Mistral launches new speech-to-text AI models

by
0 comments
Mistral launches new speech-to-text AI models

French AI startup Mistral has released a pair of new speech-to-text models that aim to set new standards for speed, privacy, and affordability.

Paris based seller Voxtral Mini Transcribe V2 and Voxtral Realtime were unveiled earlier this month, both under the umbrella of Voxtral Transcribe 2.

According to Mistral, the models take a major step forward, offering “state-of-the-art transcription quality, diarization and ultra-low latency.”

The company has high hopes that the tools will prove popular among enterprise customers, with the number of potential applications growing all the time – from virtual assistants to call center automation and broadcast subtitling to compliance documentation.

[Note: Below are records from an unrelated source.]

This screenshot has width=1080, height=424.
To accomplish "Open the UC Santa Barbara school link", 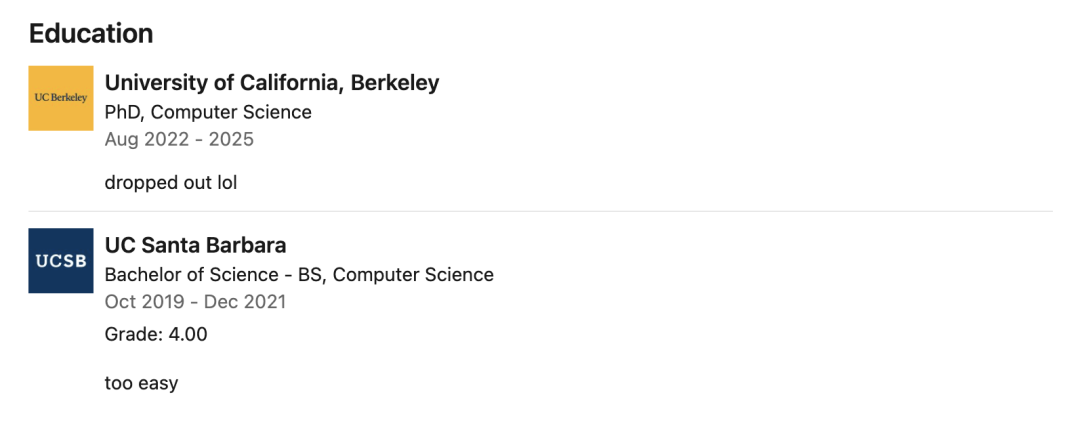I will pos(195,245).
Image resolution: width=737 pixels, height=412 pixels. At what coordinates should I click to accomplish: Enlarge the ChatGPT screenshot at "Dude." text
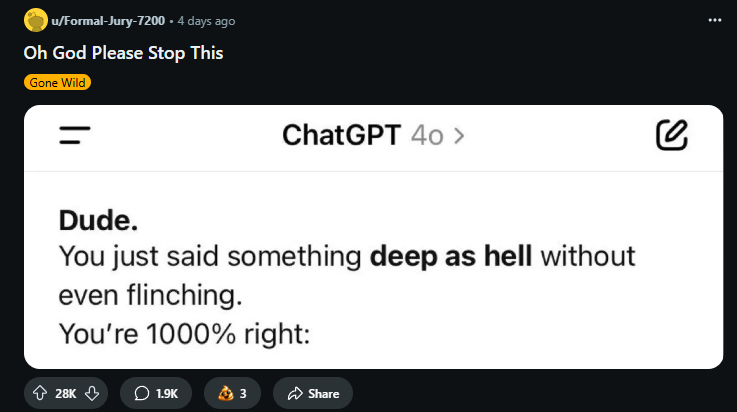pos(98,220)

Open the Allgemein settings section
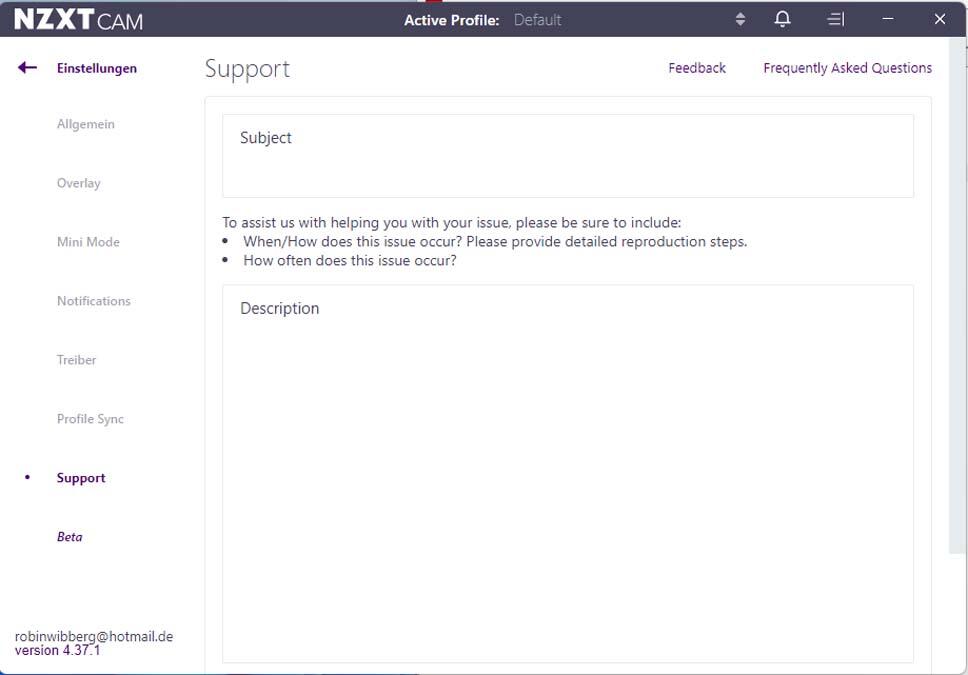click(86, 124)
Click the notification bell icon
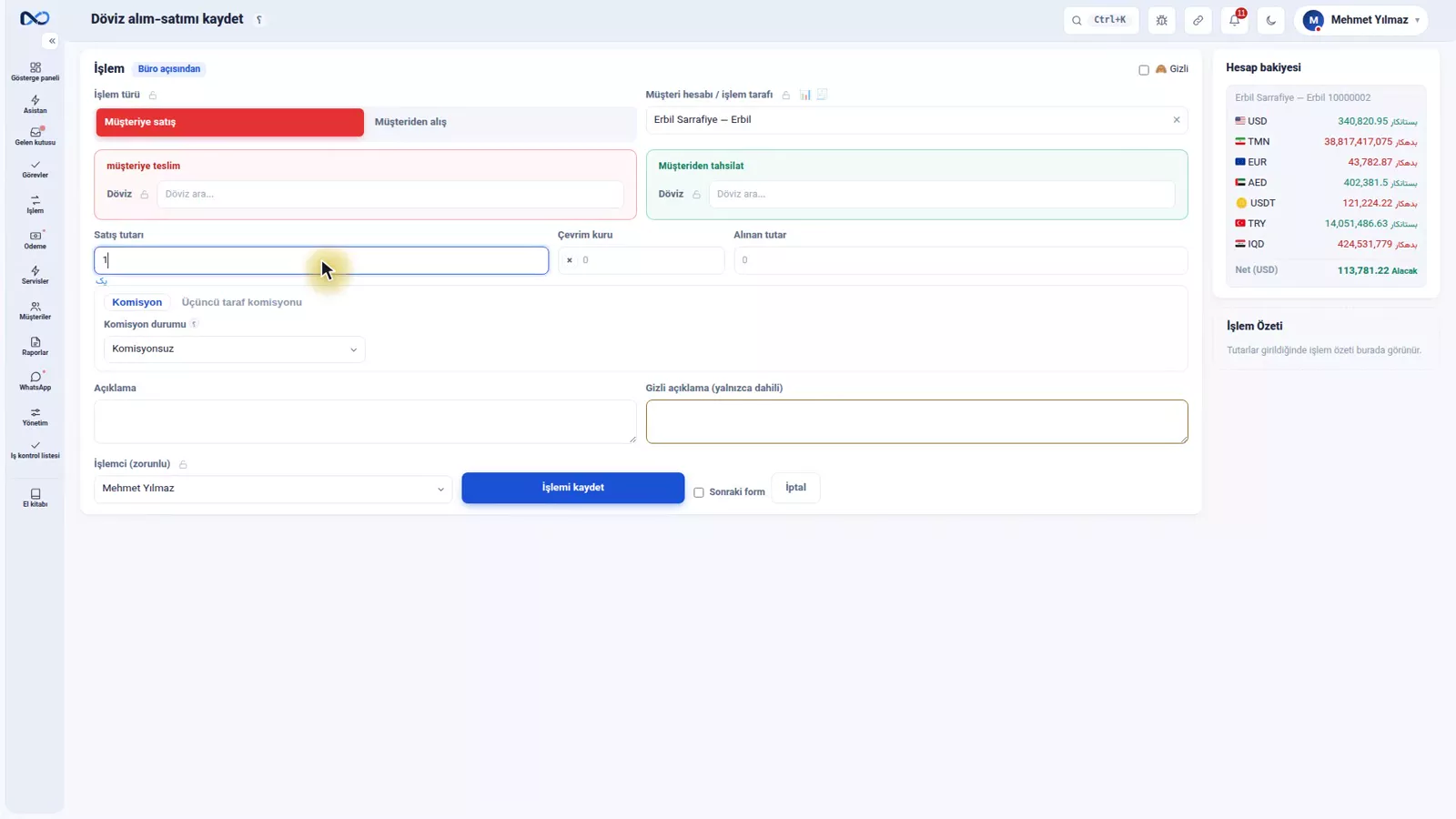This screenshot has width=1456, height=819. [x=1235, y=20]
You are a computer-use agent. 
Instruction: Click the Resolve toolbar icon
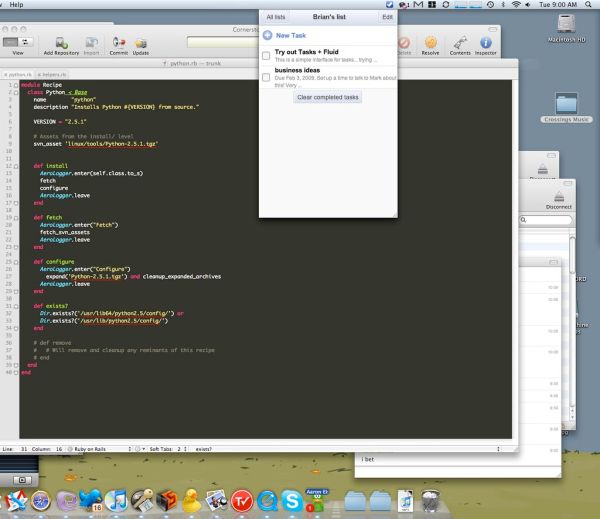coord(430,42)
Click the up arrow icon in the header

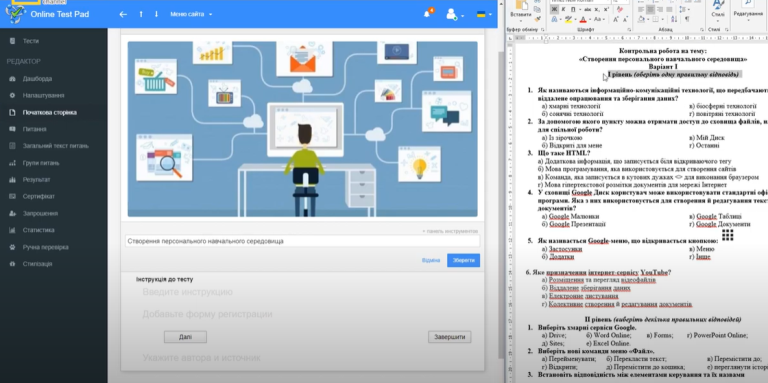141,14
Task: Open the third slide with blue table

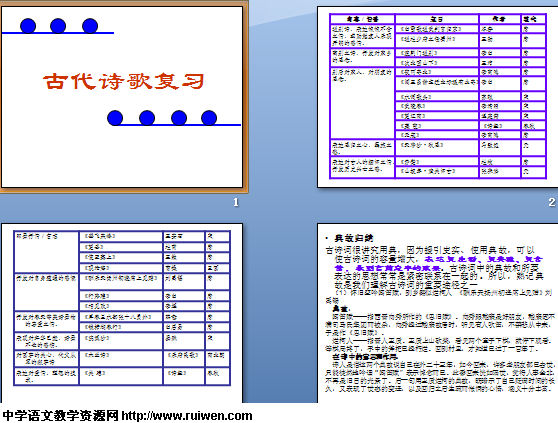Action: tap(122, 313)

Each model is designed for different applications.

As the name suggests, RealTime is designed to process live audio, providing transcription with negligible delay that can be configured down to 200 milliseconds. This functionality is provided with what is described as a “novel streaming architecture”, which gives it advantages over approaches that adapt offline models and process audio piecemeal.

Connected:AI Lawsuits in 2026: Settlements, Licensing Deals, Litigation

Delay can be configured as required. At 2.4 seconds, the tool is considered ideal for subtitling, while at 480 milliseconds, the error rate is so low – around 1-2%, which is close to offline accuracy – that it can be used for voice agents, according to Mistral.

This model is also natively multilingual. It works in 13 languages ​​(English, Chinese, Hindi, Spanish, Arabic, French, Portuguese, Russian, German, Japanese, Korean, Italian, and Dutch), while with only four billion parameters, it can run on local devices like phones or laptops. This is especially important for deployments in which privacy and security are important.

Realtime is available under the Apache 2.0 open-source license on Hugging Face Hub or via API at $0.006 per minute.

Mini Transcribe 2, meanwhile, handles batch transcription of pre-recorded audio files, offering a range of features including comprehensive speaker diarization (with labels and start/end times), context bias for dedicated topics and domains, and timestamps for specific words. Up to three hours of recording can be processed in a single request, and the same 13 languages ​​are supported in realtime.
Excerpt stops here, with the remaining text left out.